私はレベル制限20の中でも一層良い装備一式を惜しげもなく投げ与えた。
 訓練士の装備である。
 
「さて、ここからが本番だ! すぐに着替えてくれたまえ! 心配せずとも、全員50レベルになったら解放しよう」

「くっその言葉忘れんじゃないわよ!」

 彼らは手早く装備をした。
 訓練士は多彩な武器を装備できる。ぶっちゃけ全種。

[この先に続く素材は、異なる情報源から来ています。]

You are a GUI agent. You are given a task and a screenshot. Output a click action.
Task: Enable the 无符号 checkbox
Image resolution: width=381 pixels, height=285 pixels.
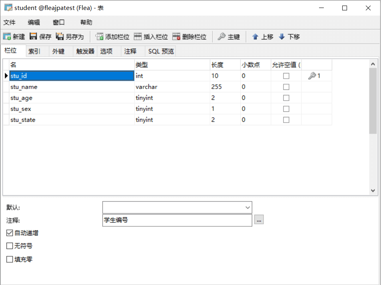pyautogui.click(x=10, y=246)
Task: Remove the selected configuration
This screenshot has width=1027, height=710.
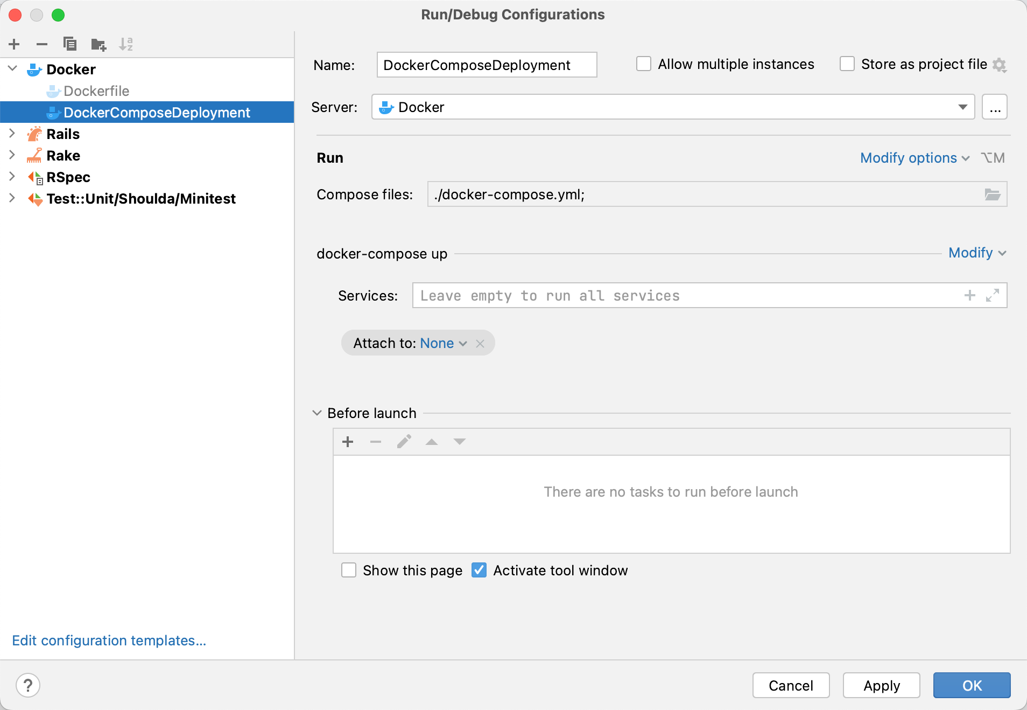Action: [42, 44]
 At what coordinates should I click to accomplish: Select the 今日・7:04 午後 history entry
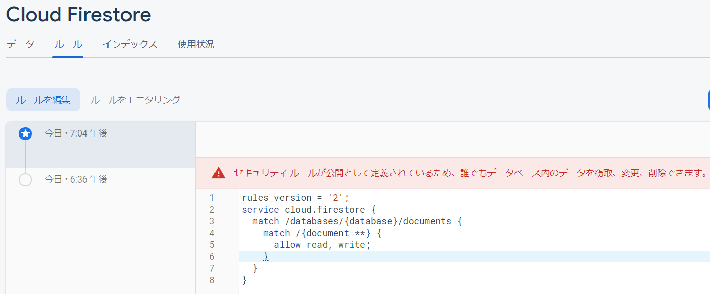click(101, 145)
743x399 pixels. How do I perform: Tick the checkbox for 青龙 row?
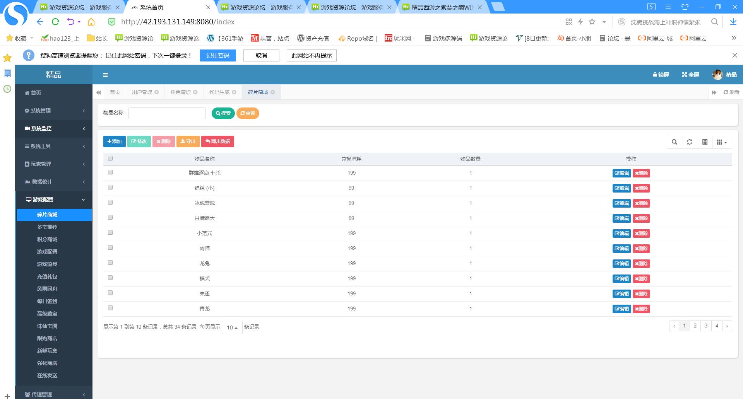click(x=110, y=308)
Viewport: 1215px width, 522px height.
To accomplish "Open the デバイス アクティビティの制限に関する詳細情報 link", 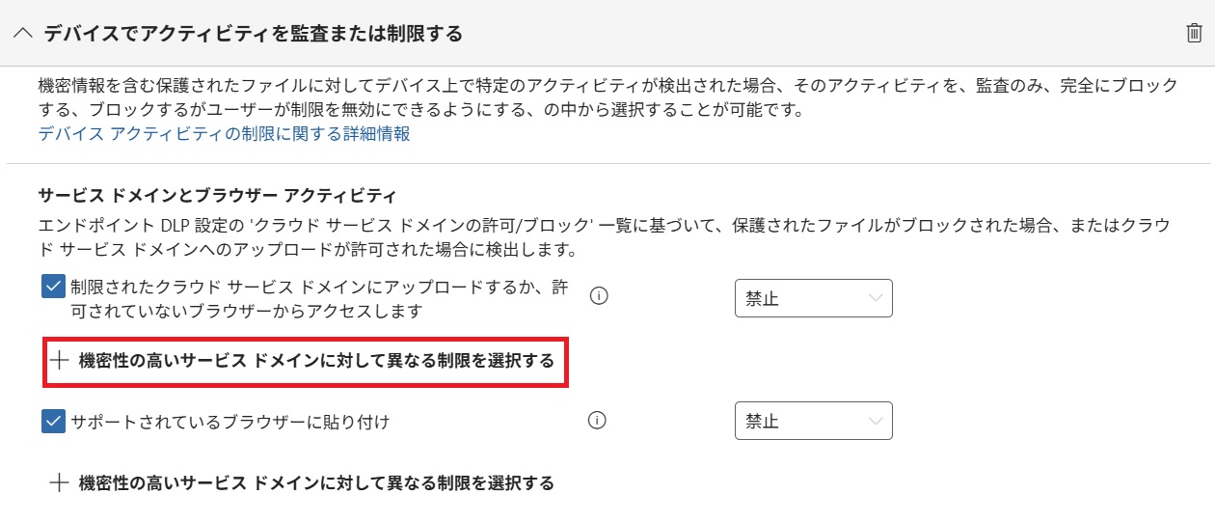I will pos(224,134).
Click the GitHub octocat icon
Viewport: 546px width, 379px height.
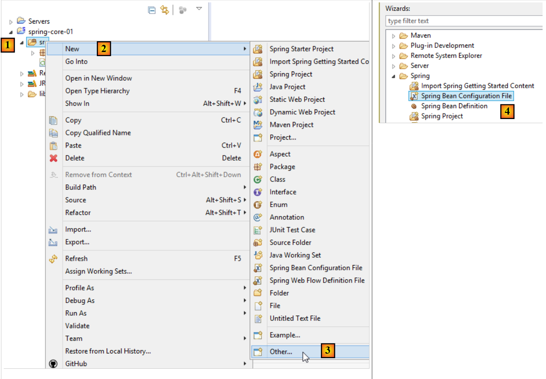coord(53,364)
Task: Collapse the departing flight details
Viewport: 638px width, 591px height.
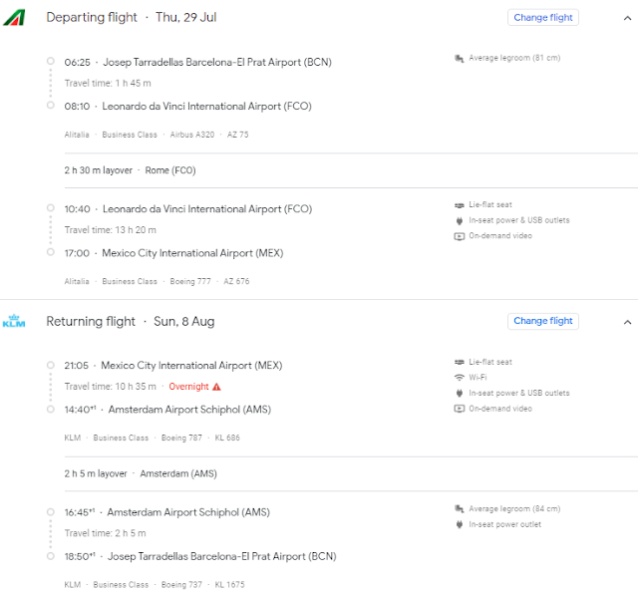Action: click(627, 18)

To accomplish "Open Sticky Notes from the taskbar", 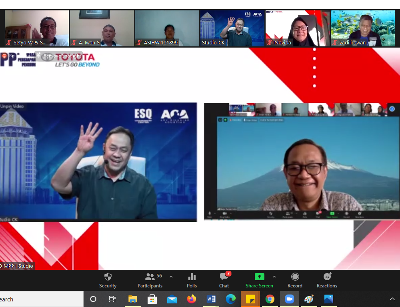I will pyautogui.click(x=250, y=299).
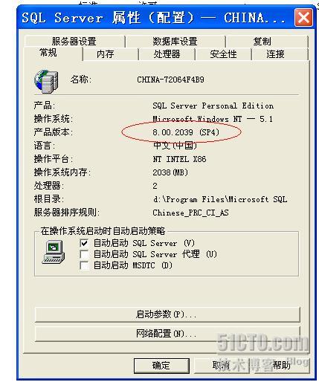This screenshot has height=382, width=319.
Task: Enable 自动启动 MSDTC checkbox
Action: 84,265
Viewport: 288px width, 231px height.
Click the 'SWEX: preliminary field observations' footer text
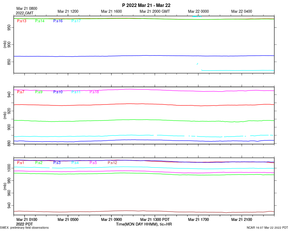[x=24, y=228]
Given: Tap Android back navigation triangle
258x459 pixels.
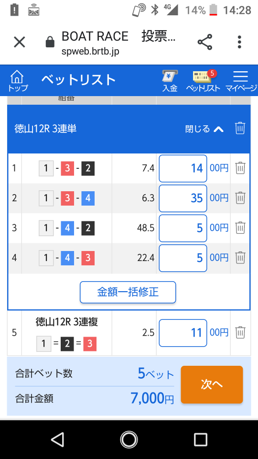Looking at the screenshot, I should click(57, 439).
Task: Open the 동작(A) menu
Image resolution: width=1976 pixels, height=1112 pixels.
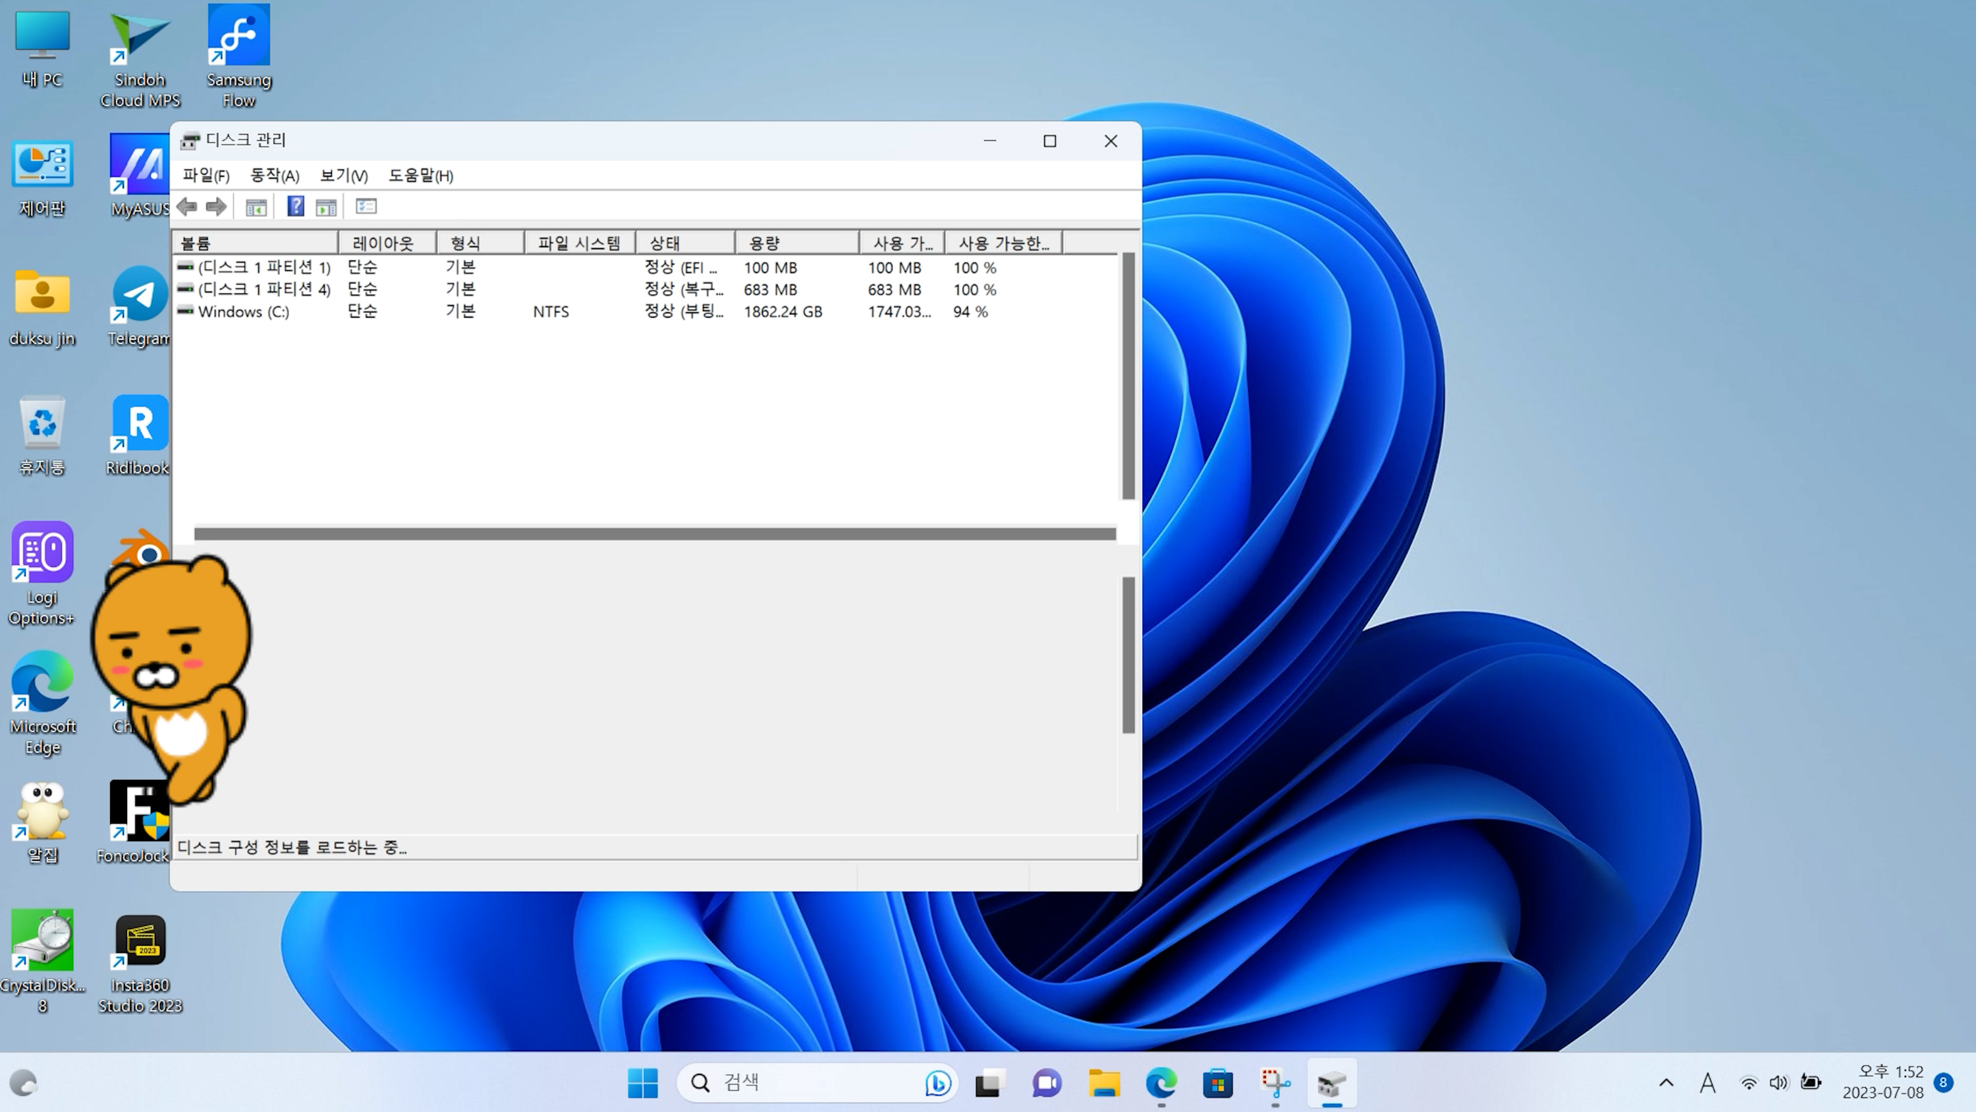Action: (x=275, y=176)
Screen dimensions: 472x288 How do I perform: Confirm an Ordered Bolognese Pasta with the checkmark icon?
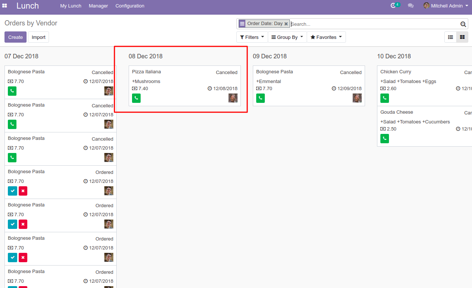pyautogui.click(x=12, y=191)
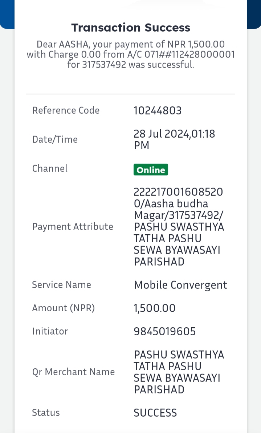This screenshot has height=433, width=261.
Task: Select the initiator number 9845019605
Action: click(165, 331)
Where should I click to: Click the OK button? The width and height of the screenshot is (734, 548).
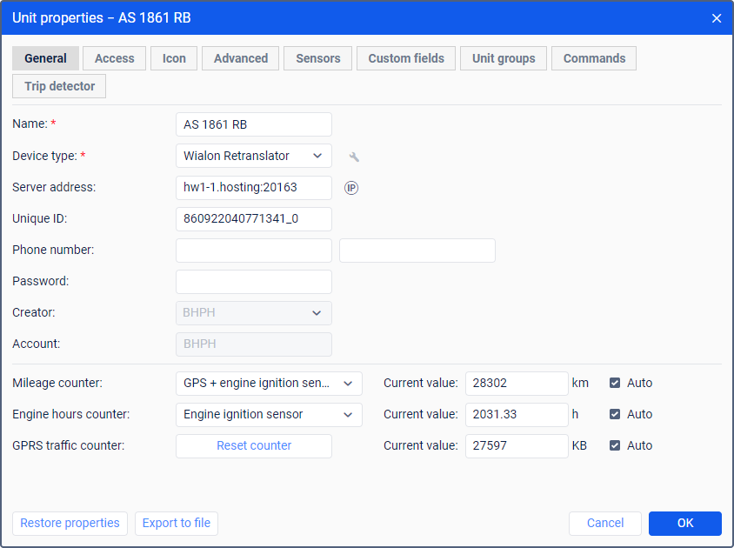[x=685, y=523]
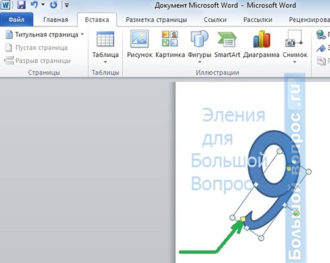Open the Customize Quick Access Toolbar arrow

point(67,5)
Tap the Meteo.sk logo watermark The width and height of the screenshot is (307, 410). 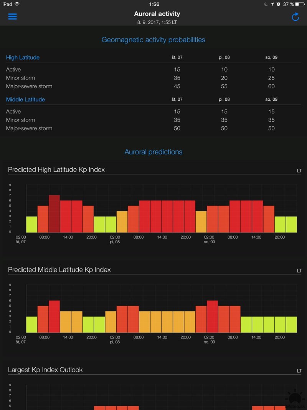click(x=295, y=401)
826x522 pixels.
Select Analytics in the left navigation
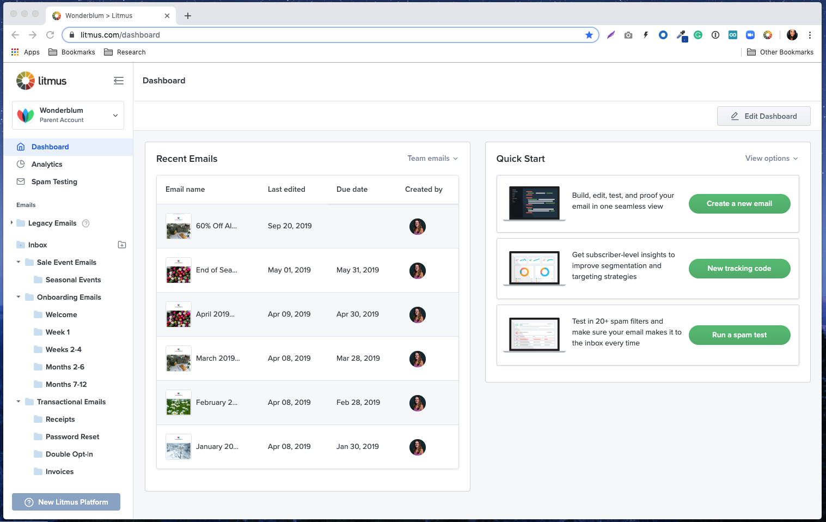click(47, 164)
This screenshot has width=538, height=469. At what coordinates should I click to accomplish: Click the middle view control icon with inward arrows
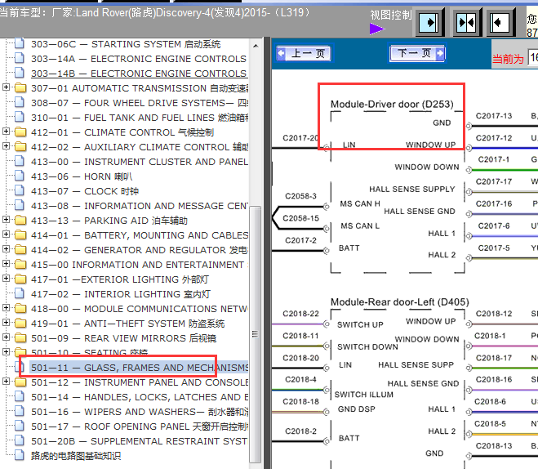coord(466,22)
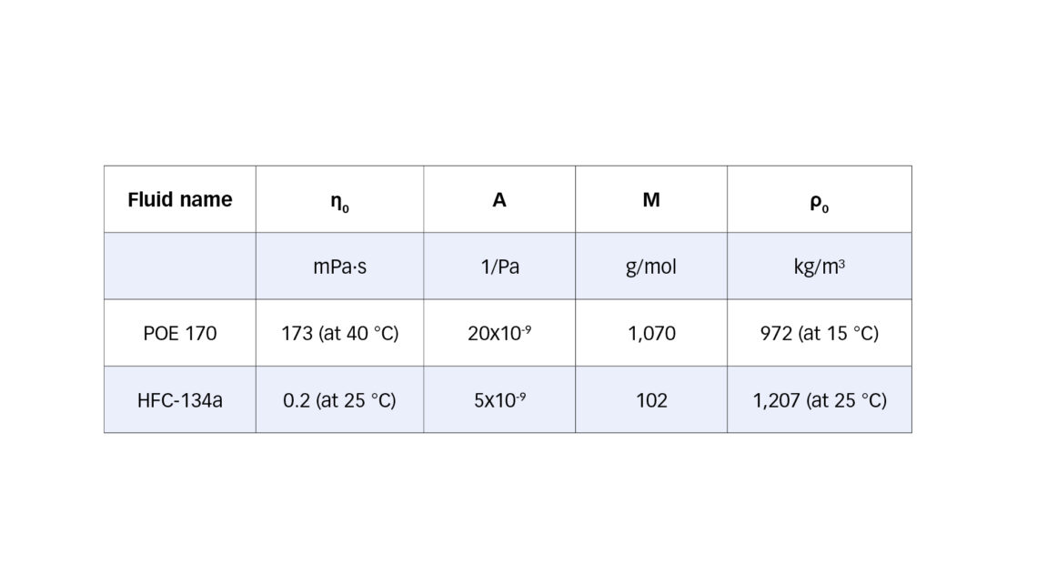The height and width of the screenshot is (584, 1037).
Task: Select the "M" column header cell
Action: (x=651, y=200)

何が言いたいのかというと、早い者勝ちだ。
 意外にも彼らは争わず、パリス様とやらに一番使いやすい武器を渡した。
 一段高いレベルの魔物に、彼らは息を呑む。

「絶対に生きて帰るわよ! みんなぁ!」

「おう!」

「ファナちゃんは、私が守る!」

 お、リミットブレイクまた来た。
 私は慎重に魔物の出具合を調節し、結果三日ほど拉致った。
 私も疲れたが、彼らは三日三晩、寝ずに戦った事になる。
 まあ、交代で寝るなんて余裕与えなかったしね。
 最後の魔物を倒した時、私は祝の品をプレゼントした。
 もう一段上の装備と、アイテムである。
 約束を破ってまた一段階強い魔物を呼ぶつもりかと、信じられない面持ちで、けれど諦めずに、装備を替えて、アイテムを取った時だった。

「ゲームクリアー」

 私はパチパチと拍手をする。
 すると、ザッパーンと波が巻き上がり、頭の中にファナ、パリス、シータ…(略)……は、わしが育てた! という言葉が流れた。
 あ、これは異世界でも出るのね。
 三日三晩、リミットブレイクも何度かあり、レベル1を最低レベル50、最高レベル70にした甲斐あって、莫大な経験値が入った。
 つーか、カンストだね、これ……。
 転生しないなんて事はあり得ない。クスノキも神化かぁ。
 転生システムはどう変わっているかな。
 でも、凄く疲れたや。今は帰って寝よう……。